Required tasks.
(a) Summarize the text on discipleship and education in two sentences.
(b) Copy the stretch of the text on discipleship and education from "Thomas: My Master!" through "in each account.".
(c) Carry on the text on discipleship and education from the point where it stops.

Text block.
= = = =
Archive for November, 2009
When discipling, Jesus uses a pragmatic philosophy of education. Evident throughout the gospels, it is clear in his interaction with followers after his resurrection. One key example follows (quotes from The Message):
Ten guys: (many voices) We saw the Master.
Thomas: Unless I see the nail holes in his hands, put my fingers in the nail holes, and stick my hand in his side, I won’t believe it.
(8 days later)
Jesus: (to all 11 disciples) Peace to you.
Jesus: (to Thomas) Take your finger and examine my hands. Take your hand and stick it in my side. Don’t be unbelieving. Believe.
Thomas: My Master! My God!
Jesus: So, you believe because you’ve seen with your own eyes. Even better blessings are in store for those who believe without seeing.
Thomas needed to see it. His worldview was in disarray and conflict having received new information about the resurrection of Christ while lacking a personal experience of seeing and touching the risen Jesus. When graciously confronted by the Savior, he realized that touching was no longer an issue for him. Seeing him and hearing his voice was sufficient experience.
This event among others impacted all of the disciples. To make a gross understatement, their time with Christ changed their lives. But it did. It changed everything including how they made disciples. This became evident as they wrote down the gospels to tell the stories of the Savior. His divinity was made clear in contrast with their humanity in each account.
Keeping with the pragmatic model in the letters in the New Testament, it is fascinating to read John’s first letter where he repeatedly writes about what the disciples had seen, heard, and touched. He seeks to make clear that these are not simply facts that they learned. Being a follower of Christ is not, according to John, simply a creed to be memorized by others. It is a story about how their lives transformed because of their experience with the Savior. It is a story about his goodness and the desperate need of the disciples and others. The letter is a challenge to walk as Jesus did.
It is essential that we evaluate our discipleship methodology. We must move from a neo-scholastic to a pragmatic approach….
What resonates? Algebra lessons or Bunsen burners? Learning new vocabulary words or field trips? A history lesson or playing kickball in physical education? Achievement tests or recess?
Going out on a limb, I am going to assume that the latter of each comparison above is usually more appealing. While you may have had a wonderful teacher in some of these topics such as algebra or history, people generally respond better to participatory learning than a passive model. Movement is more desirable for a young person than being stationary.
Neo-scholasticism – Learning facts through the steady hand of a mental disciplinarian, the student will be able to share data and regurgitate large amounts of information. While it had its day as the prevalent philosophy of education, today neo-scholasticism—heavily influenced by Aristotle and Aquinas—lacks strong support in western education circles. But wait just a minute…it’s not out of favor in all realms of western life.
The chosen philosophy of education for adults in many churches is neo-scholastic in content and delivery. The students sit in some formation while the one with superior knowledge stands or sits in a prominent position. Going through a pre-determined curriculum or some systematic plan conceived months or more ago, the teacher trains the intellect of the pupils. During this scholastic exercise, listening is good, though taking notes is better. To maximize the learning experience study notes, books, and CDs can be available for further review at home or in some quiet place. At times the teacher may ask students to raise their hands to foster learning participation. Questions, often rhetorical in nature, may be interspersed to further stimulate thinking, ensure consciousness, or as a segue to the teacher’s next point.
= = = =
Data provided.
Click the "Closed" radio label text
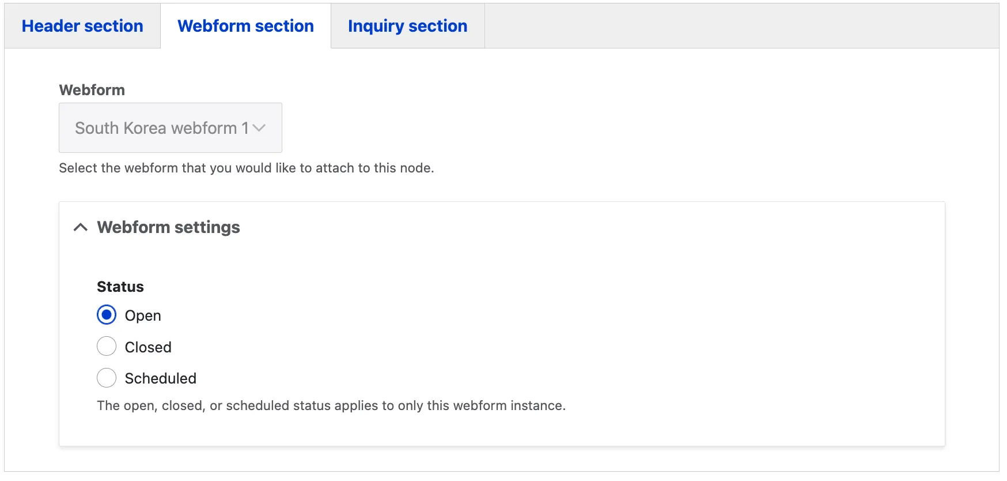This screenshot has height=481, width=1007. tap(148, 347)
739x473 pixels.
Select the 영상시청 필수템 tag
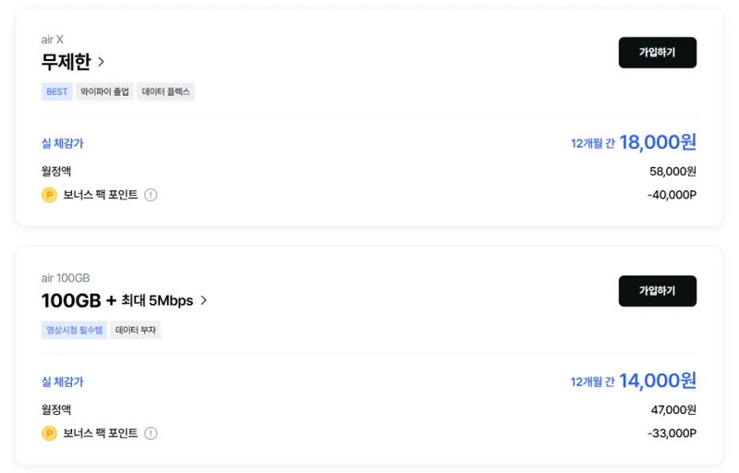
= = = =
Solved tasks.
(a) The text holds that Jesus used a pragmatic philosophy of education when discipling, as his encounter with Thomas after the resurrection shows, and that the disciples' time with him changed their lives and the way they made disciples, which John's first letter reflects. It argues that discipleship must move from the neo-scholastic approach common in many churches, where adults sit while a teacher with superior knowledge trains their intellect through a pre-determined curriculum, to a pragmatic one, since people generally respond better to participatory learning.

(b)
Thomas: My Master! My God!
Jesus: So, you believe because you’ve seen with your own eyes. Even better blessings are in store for those who believe without seeing.
Thomas needed to see it. His worldview was in disarray and conflict having received new information about the resurrection of Christ while lacking a personal experience of seeing and touching the risen Jesus. When graciously confronted by the Savior, he realized that touching was no longer an issue for him. Seeing him and hearing his voice was sufficient experience.
This event among others impacted all of the disciples. To make a gross understatement, their time with Christ changed their lives. But it did. It changed everything including how they made disciples. This became evident as they wrote down the gospels to tell the stories of the Savior. His divinity was made clear in contrast with their humanity in each account.

(c)
Pragmatism – Educators today use a more pragmatic philosophy of education where the students and teacher are both seen as fellow travelers, though one has more experience in many areas (though probably not all—consider gaming, foreign languages, unique field of interest, etc.). The curriculum is relevant to the needs of the student at the current time. As a result, desire for learning increases. Learning is a hands-on experience. Today, educators employ a couple of popular methodologies–understanding by design and differentiated instruction. Both of these fit soundly in the pragmatic camp as commitments to doing whatever it takes to help each and every student learn the content. Some hallmarks of these methodologies include a high level of commitment to utilizing hands-on, interactive education and modifying the classroom experience for each child to facilitate learning through their preferred learning style. As a result, classroom environments are being set up with different stations and areas for learning through creative means, field trips are being planned as part of the learning process, etc.
Though much of the western church has kicked the flannel board aside, there is still a high level of commitment to hands-on learning for children. For adults, however, teaching is as neo-scholastic as ever. Attempts to increase interaction today consist of use of a Power Point display, video, or notes to be passed out. This is the methodology and these are the tools the church is using to “make disciples.” I contend that we must do better in the disciple-making process. Much, much better.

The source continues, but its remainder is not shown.